TASK PROMPT >>
Everything from the line containing "You are a computer-use agent. Image" through the line containing "Click the Saab 9000 forum bubble icon" in the listing below should be copied exactly, and nothing more.

RECORDS SHOWN >>
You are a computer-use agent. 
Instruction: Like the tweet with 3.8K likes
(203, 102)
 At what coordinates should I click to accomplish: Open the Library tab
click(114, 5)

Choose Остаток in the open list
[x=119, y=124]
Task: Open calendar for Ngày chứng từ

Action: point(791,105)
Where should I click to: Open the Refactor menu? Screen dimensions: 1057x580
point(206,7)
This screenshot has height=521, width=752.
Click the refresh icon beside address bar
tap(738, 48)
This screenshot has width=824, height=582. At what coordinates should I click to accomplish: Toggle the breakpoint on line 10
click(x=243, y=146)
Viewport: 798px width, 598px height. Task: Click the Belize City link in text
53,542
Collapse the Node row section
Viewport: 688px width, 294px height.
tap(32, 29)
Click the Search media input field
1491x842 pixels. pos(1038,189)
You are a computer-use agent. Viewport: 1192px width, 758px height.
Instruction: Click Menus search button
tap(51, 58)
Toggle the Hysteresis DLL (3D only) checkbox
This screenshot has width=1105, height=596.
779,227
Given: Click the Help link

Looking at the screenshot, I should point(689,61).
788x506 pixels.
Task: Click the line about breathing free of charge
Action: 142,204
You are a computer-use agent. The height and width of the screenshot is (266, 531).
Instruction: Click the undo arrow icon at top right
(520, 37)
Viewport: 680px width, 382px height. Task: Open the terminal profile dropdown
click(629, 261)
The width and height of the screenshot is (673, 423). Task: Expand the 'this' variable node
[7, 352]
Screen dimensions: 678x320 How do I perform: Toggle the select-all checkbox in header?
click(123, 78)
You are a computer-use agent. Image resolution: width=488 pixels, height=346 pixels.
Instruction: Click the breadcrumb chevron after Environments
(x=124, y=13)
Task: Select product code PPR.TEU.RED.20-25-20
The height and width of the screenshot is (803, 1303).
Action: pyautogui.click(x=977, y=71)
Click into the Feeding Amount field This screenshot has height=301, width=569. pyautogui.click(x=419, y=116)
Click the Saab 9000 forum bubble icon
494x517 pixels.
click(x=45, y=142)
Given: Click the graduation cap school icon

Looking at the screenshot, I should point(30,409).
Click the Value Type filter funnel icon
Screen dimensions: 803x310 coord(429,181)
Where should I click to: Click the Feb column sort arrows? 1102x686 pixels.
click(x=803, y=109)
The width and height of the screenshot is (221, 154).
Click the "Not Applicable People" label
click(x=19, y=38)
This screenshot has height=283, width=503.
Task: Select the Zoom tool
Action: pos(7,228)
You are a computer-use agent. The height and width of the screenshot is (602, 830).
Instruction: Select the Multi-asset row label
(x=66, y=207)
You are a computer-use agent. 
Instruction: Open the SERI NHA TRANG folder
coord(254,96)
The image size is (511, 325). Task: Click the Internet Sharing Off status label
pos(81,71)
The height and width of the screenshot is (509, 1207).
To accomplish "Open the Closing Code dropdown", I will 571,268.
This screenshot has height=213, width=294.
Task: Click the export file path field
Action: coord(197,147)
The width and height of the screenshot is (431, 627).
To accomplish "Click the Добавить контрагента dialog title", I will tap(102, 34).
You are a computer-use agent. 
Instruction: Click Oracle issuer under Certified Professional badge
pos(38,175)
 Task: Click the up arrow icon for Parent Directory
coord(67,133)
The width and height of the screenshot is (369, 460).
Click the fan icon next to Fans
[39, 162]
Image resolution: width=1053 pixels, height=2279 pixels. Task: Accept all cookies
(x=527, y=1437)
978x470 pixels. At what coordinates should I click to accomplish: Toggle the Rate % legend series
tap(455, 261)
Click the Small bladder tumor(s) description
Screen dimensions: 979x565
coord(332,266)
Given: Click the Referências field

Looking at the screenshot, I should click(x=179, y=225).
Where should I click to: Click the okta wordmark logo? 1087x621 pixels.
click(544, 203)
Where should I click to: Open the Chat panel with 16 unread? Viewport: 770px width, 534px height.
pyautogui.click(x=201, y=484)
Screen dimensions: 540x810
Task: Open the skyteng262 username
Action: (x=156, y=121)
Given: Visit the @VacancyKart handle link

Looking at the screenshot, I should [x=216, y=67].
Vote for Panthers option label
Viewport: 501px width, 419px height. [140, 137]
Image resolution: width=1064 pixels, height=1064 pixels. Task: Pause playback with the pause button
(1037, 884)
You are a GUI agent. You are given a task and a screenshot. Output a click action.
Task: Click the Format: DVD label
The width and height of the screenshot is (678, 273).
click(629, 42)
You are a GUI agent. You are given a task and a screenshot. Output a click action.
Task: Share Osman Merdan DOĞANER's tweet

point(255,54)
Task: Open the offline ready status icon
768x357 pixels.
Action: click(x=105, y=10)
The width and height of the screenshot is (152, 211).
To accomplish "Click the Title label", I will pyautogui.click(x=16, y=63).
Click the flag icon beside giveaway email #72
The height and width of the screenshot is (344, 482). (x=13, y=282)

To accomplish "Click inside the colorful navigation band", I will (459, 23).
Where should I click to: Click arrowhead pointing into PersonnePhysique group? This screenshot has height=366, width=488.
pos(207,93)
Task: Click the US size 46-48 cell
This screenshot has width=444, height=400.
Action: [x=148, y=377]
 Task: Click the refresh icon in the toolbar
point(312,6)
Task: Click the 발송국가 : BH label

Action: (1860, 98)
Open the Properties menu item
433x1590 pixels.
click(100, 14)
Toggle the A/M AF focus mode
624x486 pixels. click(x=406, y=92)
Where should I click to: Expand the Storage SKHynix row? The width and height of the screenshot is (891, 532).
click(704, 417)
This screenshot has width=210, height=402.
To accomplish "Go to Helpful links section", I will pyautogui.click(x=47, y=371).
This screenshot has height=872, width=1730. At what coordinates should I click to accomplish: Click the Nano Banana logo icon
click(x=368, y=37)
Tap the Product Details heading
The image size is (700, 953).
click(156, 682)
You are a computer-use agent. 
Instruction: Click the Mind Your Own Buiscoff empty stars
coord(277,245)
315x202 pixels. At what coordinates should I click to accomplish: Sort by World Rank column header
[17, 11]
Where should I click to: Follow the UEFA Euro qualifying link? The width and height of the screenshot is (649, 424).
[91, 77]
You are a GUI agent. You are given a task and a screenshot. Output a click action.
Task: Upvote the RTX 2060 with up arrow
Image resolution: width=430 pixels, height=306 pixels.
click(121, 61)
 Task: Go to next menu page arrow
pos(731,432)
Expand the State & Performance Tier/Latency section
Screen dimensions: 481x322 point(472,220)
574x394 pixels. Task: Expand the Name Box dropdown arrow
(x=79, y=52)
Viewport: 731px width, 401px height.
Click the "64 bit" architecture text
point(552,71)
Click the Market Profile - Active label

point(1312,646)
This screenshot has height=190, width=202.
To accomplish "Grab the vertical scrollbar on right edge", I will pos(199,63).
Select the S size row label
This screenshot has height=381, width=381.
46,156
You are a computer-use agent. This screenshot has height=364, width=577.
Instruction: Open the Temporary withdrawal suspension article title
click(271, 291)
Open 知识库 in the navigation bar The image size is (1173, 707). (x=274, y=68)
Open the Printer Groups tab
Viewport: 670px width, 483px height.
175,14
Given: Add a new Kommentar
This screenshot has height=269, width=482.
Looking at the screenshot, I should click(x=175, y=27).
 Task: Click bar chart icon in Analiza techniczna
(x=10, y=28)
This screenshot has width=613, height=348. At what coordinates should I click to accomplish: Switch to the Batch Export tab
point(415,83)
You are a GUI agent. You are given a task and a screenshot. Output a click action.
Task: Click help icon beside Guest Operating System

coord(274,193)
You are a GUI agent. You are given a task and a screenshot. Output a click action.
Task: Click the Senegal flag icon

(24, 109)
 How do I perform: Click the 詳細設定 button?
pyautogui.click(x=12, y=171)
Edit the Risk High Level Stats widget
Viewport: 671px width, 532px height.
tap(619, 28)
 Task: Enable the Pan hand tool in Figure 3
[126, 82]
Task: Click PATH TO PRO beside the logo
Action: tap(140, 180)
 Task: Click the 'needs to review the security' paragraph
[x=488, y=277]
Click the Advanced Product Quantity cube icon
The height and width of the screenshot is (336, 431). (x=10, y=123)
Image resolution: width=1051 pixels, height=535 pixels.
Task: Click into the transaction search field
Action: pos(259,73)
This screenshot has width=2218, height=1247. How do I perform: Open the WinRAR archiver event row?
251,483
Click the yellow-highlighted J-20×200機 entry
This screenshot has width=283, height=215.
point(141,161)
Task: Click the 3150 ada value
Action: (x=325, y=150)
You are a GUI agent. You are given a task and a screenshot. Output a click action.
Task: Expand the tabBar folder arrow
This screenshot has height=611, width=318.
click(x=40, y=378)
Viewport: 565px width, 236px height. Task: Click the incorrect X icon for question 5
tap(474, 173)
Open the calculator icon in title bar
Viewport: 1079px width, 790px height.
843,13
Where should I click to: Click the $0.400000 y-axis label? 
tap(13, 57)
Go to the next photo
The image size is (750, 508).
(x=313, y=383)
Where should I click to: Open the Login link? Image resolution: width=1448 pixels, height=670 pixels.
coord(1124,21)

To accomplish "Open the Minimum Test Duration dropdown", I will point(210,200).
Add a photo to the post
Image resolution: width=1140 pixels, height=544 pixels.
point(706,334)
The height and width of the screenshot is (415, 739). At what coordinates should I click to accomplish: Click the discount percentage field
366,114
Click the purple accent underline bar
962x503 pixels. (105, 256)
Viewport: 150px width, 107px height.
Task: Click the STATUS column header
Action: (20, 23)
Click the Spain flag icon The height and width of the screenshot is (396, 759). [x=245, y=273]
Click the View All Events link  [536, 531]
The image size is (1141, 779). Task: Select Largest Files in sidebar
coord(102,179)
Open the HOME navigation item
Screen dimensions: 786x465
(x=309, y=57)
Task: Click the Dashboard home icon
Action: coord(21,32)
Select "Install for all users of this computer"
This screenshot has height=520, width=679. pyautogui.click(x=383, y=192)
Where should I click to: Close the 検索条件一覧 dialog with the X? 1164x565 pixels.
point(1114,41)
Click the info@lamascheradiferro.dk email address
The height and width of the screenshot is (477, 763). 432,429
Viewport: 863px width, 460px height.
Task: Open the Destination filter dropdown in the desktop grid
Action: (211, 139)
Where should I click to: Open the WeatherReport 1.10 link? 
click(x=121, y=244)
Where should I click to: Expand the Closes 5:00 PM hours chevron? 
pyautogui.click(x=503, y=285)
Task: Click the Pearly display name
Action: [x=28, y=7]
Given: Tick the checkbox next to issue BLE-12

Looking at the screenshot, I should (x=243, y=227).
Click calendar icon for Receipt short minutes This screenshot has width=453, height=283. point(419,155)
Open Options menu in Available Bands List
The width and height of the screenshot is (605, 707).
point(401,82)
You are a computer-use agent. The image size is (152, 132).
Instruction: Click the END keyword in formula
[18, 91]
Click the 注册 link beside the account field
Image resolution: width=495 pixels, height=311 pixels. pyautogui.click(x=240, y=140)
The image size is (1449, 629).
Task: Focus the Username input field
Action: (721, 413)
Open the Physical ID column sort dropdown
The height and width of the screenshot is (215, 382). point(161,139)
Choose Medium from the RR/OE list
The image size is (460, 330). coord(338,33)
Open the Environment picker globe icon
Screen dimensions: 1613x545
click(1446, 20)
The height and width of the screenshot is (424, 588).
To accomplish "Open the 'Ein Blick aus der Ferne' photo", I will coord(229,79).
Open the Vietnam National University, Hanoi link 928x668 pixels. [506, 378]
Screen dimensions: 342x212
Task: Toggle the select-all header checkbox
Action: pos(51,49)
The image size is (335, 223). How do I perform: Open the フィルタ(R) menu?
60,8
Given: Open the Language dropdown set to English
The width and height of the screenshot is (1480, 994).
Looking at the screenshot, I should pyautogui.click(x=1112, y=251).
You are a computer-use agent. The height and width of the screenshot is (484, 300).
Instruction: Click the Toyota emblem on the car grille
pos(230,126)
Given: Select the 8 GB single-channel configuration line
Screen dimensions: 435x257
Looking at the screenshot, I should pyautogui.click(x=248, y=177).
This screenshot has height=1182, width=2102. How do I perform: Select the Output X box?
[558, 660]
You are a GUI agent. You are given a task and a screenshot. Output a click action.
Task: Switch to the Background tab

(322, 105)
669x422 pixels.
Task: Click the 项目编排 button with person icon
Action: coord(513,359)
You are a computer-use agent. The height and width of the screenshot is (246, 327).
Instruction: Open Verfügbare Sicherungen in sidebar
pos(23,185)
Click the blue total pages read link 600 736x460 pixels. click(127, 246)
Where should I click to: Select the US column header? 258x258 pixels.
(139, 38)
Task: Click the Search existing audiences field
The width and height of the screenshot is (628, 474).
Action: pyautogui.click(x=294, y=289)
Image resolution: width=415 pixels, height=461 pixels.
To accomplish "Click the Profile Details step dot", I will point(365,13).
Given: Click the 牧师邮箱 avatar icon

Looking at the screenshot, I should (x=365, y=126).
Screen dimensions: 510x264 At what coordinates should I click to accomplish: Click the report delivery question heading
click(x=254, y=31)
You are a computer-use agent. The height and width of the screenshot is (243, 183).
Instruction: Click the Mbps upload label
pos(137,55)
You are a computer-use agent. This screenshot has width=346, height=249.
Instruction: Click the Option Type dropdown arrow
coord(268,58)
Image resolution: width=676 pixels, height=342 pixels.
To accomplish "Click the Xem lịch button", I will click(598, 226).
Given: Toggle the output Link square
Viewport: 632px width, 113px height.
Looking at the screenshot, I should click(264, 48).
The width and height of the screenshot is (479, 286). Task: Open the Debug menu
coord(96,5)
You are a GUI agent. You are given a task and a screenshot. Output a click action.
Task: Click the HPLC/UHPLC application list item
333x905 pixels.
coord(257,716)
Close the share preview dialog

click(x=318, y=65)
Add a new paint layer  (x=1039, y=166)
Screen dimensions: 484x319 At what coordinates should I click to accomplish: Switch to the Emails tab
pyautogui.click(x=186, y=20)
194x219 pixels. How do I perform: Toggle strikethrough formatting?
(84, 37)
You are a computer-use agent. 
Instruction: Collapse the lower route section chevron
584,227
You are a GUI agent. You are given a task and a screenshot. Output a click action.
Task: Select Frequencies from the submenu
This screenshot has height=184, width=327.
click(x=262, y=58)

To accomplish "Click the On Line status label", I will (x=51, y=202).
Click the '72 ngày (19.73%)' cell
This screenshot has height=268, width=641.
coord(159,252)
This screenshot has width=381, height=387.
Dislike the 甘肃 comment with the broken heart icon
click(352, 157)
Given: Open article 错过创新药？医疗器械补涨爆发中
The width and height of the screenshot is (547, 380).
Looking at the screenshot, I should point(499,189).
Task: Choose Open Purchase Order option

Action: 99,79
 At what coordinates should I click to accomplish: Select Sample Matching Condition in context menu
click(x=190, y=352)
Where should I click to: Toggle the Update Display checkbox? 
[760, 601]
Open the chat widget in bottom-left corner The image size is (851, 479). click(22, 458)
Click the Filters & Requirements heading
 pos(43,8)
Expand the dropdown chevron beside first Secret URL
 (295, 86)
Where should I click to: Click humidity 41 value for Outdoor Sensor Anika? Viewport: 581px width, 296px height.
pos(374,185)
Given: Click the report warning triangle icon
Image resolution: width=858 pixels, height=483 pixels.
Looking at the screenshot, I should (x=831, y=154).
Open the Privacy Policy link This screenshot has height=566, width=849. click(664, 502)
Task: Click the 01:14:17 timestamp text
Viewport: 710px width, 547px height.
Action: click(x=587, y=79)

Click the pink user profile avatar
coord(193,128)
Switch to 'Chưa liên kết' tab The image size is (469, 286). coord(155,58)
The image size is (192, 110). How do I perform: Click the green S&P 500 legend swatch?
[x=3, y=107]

SOLVED EXERCISE >>
You are a computer-use agent. Image resolution: width=488 pixels, height=346 pixels.
Instruction: Click the breadcrumb chevron after Environments
(x=124, y=13)
Task: Select product code PPR.TEU.RED.20-25-20
The height and width of the screenshot is (803, 1303).
Action: pyautogui.click(x=977, y=71)
Click into the Feeding Amount field This screenshot has height=301, width=569. pyautogui.click(x=419, y=116)
Click the Saab 9000 forum bubble icon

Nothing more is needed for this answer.